▼

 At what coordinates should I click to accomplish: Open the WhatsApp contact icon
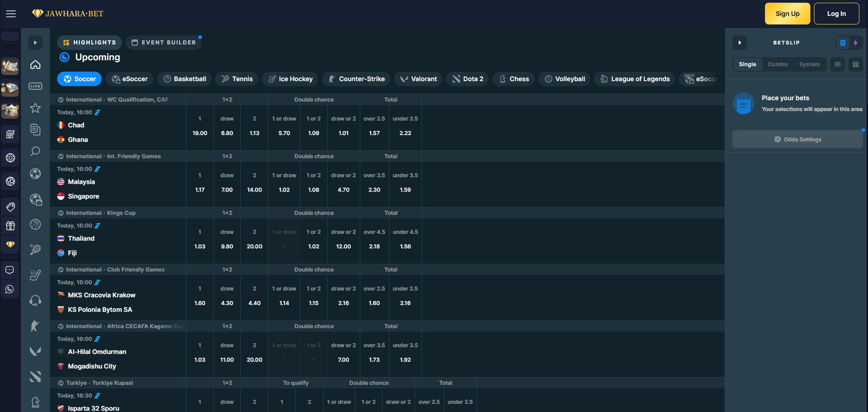click(x=10, y=290)
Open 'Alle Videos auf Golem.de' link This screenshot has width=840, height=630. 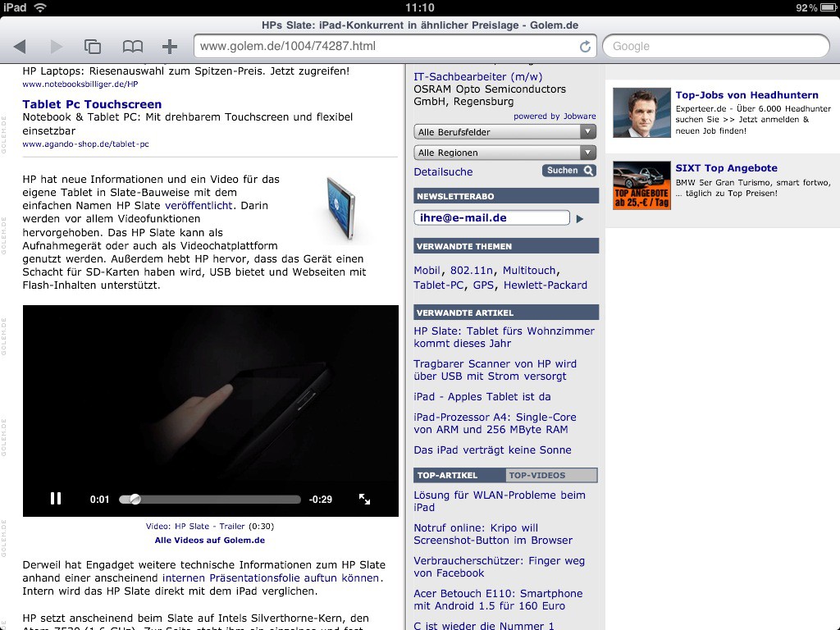pyautogui.click(x=210, y=540)
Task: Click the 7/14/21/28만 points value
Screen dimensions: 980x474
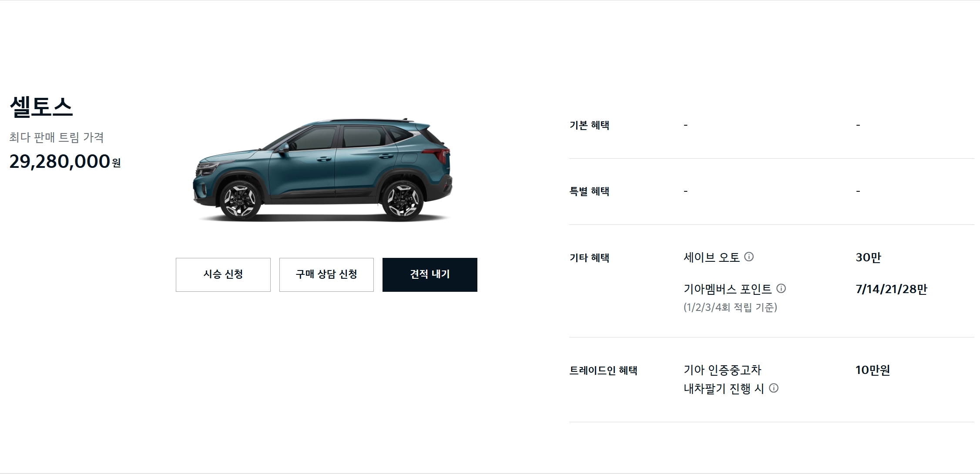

▲

§ **AIM OF THE TASK**: Beginning at the line that contains "Task: Click the 7/14/21/28만 points value", transcribe it and every later line through the last line of the data above, exactly, and drop the pictures.

§ **EXERCISE RESULT**:
Task: Click the 7/14/21/28만 points value
Screen dimensions: 980x474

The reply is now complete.